The entries underneath need to be duplicated exactly, with none omitted.

─── Records for this task

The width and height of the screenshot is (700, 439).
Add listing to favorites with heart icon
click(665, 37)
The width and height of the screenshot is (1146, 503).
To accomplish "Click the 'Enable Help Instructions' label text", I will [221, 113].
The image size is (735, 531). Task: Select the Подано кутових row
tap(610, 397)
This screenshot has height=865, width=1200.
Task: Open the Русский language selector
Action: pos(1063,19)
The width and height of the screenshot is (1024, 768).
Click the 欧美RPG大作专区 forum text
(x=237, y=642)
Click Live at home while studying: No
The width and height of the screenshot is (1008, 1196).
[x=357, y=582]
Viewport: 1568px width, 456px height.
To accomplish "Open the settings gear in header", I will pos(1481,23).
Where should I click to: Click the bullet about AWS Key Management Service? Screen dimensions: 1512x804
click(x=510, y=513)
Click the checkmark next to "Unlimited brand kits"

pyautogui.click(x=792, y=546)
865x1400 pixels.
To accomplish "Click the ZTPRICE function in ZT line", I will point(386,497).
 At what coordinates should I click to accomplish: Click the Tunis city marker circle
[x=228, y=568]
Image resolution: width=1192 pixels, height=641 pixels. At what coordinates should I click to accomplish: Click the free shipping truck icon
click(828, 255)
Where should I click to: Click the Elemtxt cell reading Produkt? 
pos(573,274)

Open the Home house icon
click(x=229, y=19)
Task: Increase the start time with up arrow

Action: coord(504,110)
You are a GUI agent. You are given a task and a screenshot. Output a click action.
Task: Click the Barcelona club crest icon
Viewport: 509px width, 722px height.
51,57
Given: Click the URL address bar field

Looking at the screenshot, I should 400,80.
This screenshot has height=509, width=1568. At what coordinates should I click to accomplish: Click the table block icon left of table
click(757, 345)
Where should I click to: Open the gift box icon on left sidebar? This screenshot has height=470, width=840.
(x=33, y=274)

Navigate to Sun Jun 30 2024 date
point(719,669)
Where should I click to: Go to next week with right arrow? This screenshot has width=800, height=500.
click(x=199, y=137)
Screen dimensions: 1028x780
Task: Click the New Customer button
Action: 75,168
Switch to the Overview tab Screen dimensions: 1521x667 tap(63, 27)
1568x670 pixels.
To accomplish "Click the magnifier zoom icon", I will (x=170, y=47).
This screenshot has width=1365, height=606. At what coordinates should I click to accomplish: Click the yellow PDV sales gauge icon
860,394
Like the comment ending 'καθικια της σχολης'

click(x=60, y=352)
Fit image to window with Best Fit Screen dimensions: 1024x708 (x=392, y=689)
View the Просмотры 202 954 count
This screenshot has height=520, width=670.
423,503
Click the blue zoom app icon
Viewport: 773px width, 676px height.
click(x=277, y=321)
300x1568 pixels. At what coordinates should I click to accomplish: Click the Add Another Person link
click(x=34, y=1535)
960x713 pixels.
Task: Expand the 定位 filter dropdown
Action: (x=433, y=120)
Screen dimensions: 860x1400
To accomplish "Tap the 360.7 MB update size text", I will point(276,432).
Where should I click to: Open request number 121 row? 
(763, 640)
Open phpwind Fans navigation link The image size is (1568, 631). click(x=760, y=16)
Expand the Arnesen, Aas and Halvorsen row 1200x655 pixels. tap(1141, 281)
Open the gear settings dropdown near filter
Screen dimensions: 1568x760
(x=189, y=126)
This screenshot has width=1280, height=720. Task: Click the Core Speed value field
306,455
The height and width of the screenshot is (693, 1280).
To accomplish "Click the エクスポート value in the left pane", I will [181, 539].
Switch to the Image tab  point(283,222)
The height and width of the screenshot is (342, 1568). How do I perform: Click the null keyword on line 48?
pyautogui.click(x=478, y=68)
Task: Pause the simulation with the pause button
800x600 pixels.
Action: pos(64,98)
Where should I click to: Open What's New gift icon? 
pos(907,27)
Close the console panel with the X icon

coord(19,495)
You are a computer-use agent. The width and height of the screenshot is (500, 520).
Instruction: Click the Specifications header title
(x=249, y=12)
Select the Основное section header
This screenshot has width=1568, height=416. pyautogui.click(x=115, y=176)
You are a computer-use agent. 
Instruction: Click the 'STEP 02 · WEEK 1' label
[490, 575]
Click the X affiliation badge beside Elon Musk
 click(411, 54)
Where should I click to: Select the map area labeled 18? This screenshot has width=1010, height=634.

──────

▶ **Solved exercise**
The width and height of the screenshot is (700, 439).
Add listing to favorites with heart icon
click(665, 37)
The width and height of the screenshot is (1146, 503).
To accomplish "Click the 'Enable Help Instructions' label text", I will [221, 113].
The image size is (735, 531). Task: Select the Подано кутових row
tap(610, 397)
This screenshot has height=865, width=1200.
Task: Open the Русский language selector
Action: pos(1063,19)
The width and height of the screenshot is (1024, 768).
Click the 欧美RPG大作专区 forum text
(x=237, y=642)
Click Live at home while studying: No
The width and height of the screenshot is (1008, 1196).
[x=357, y=582]
Viewport: 1568px width, 456px height.
To accomplish "Open the settings gear in header", I will pos(1481,23).
Where should I click to: Click the bullet about AWS Key Management Service? Screen dimensions: 1512x804
click(x=510, y=513)
Click the checkmark next to "Unlimited brand kits"

pyautogui.click(x=792, y=546)
865x1400 pixels.
To accomplish "Click the ZTPRICE function in ZT line", I will point(386,497).
 At what coordinates should I click to accomplish: Click the Tunis city marker circle
[x=228, y=568]
Image resolution: width=1192 pixels, height=641 pixels. At what coordinates should I click to accomplish: Click the free shipping truck icon
click(828, 255)
Where should I click to: Click the Elemtxt cell reading Produkt? 
pos(573,274)

Open the Home house icon
click(x=229, y=19)
Task: Increase the start time with up arrow

Action: coord(504,110)
You are a GUI agent. You are given a task and a screenshot. Output a click action.
Task: Click the Barcelona club crest icon
Viewport: 509px width, 722px height.
51,57
Given: Click the URL address bar field

Looking at the screenshot, I should 400,80.
This screenshot has height=509, width=1568. At what coordinates should I click to accomplish: Click the table block icon left of table
click(757, 345)
Where should I click to: Open the gift box icon on left sidebar? This screenshot has height=470, width=840.
(x=33, y=274)

Navigate to Sun Jun 30 2024 date
point(719,669)
Where should I click to: Go to next week with right arrow? This screenshot has width=800, height=500.
click(x=199, y=137)
Screen dimensions: 1028x780
Task: Click the New Customer button
Action: 75,168
Switch to the Overview tab Screen dimensions: 1521x667 tap(63, 27)
1568x670 pixels.
To accomplish "Click the magnifier zoom icon", I will (x=170, y=47).
This screenshot has width=1365, height=606. At what coordinates should I click to accomplish: Click the yellow PDV sales gauge icon
860,394
Like the comment ending 'καθικια της σχολης'

click(x=60, y=352)
Fit image to window with Best Fit Screen dimensions: 1024x708 (x=392, y=689)
View the Просмотры 202 954 count
This screenshot has height=520, width=670.
423,503
Click the blue zoom app icon
Viewport: 773px width, 676px height.
click(x=277, y=321)
300x1568 pixels. At what coordinates should I click to accomplish: Click the Add Another Person link
click(x=34, y=1535)
960x713 pixels.
Task: Expand the 定位 filter dropdown
Action: (x=433, y=120)
Screen dimensions: 860x1400
To accomplish "Tap the 360.7 MB update size text", I will point(276,432).
Where should I click to: Open request number 121 row? 
(763, 640)
Open phpwind Fans navigation link The image size is (1568, 631). click(x=760, y=16)
Expand the Arnesen, Aas and Halvorsen row 1200x655 pixels. tap(1141, 281)
Open the gear settings dropdown near filter
Screen dimensions: 1568x760
(x=189, y=126)
This screenshot has width=1280, height=720. Task: Click the Core Speed value field
306,455
The height and width of the screenshot is (693, 1280).
To accomplish "Click the エクスポート value in the left pane", I will [181, 539].
Switch to the Image tab  point(283,222)
The height and width of the screenshot is (342, 1568). How do I perform: Click the null keyword on line 48?
pyautogui.click(x=478, y=68)
Task: Pause the simulation with the pause button
800x600 pixels.
Action: pos(64,98)
Where should I click to: Open What's New gift icon? 
pos(907,27)
Close the console panel with the X icon

coord(19,495)
You are a computer-use agent. The width and height of the screenshot is (500, 520).
Instruction: Click the Specifications header title
(x=249, y=12)
Select the Основное section header
This screenshot has width=1568, height=416. pyautogui.click(x=115, y=176)
You are a computer-use agent. 
Instruction: Click the 'STEP 02 · WEEK 1' label
[490, 575]
Click the X affiliation badge beside Elon Musk
 click(411, 54)
Where should I click to: Select the map area labeled 18? This screenshot has width=1010, height=634.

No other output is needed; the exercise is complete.